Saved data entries
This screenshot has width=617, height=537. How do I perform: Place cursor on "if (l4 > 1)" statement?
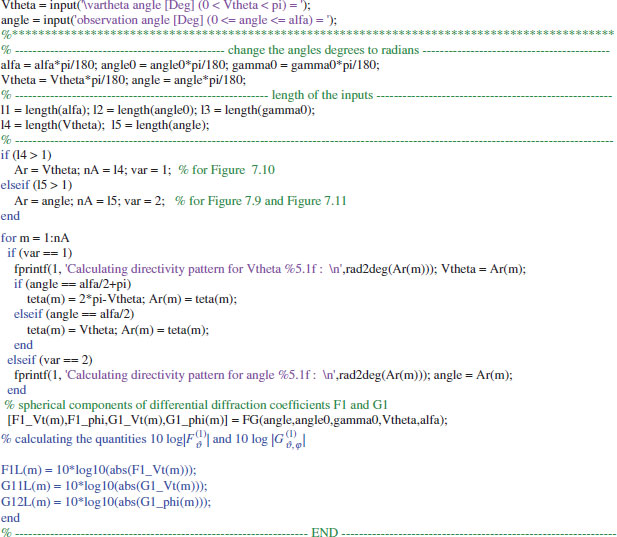26,156
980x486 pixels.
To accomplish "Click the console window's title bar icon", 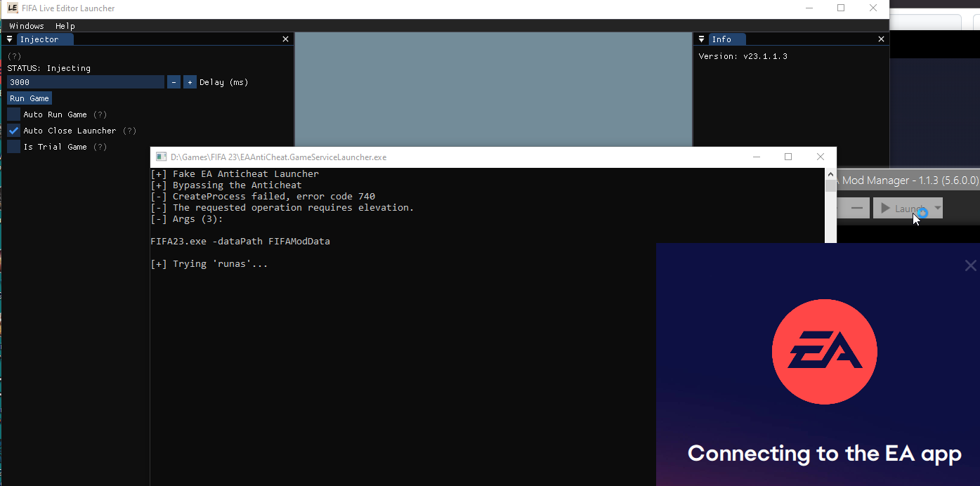I will coord(161,157).
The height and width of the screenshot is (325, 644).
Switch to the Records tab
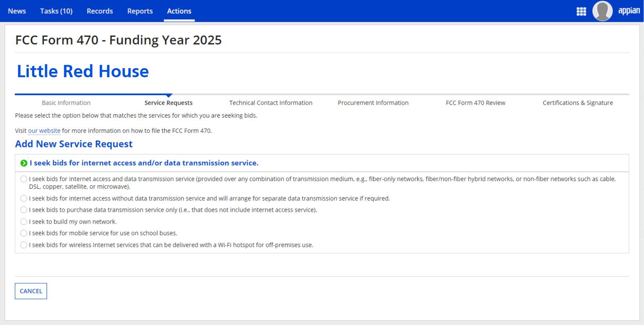[x=100, y=11]
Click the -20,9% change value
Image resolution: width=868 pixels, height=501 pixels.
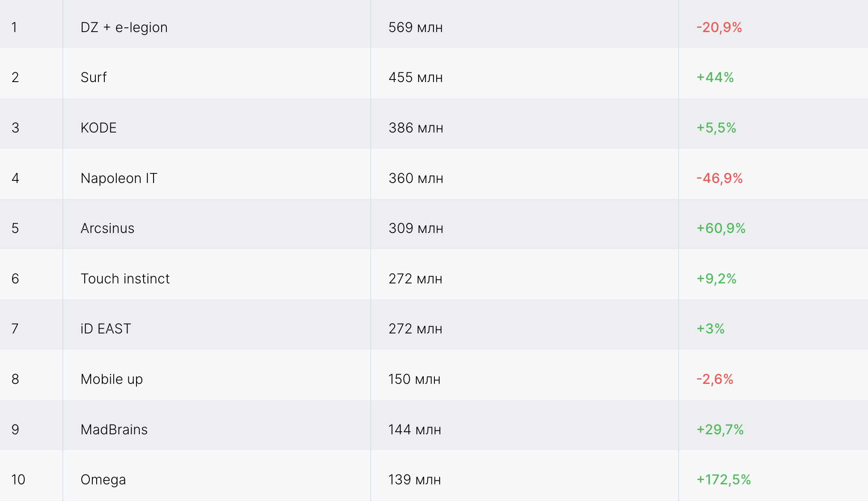pos(719,27)
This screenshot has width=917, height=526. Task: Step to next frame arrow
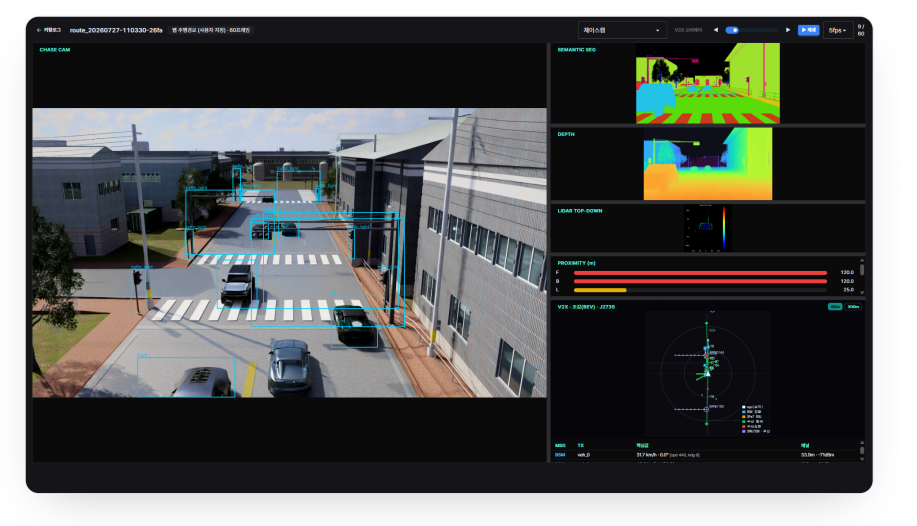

What to do
Only the lines from the one that contains "The height and" to the end of the records, inclusive, are to be quoted exactly, with pictures excluded.

Task solution
The height and width of the screenshot is (325, 644).
Switch to the Records tab
[x=100, y=11]
Click the -20,9% change value
Image resolution: width=868 pixels, height=501 pixels.
pos(719,27)
This screenshot has width=917, height=526. Task: Step to next frame arrow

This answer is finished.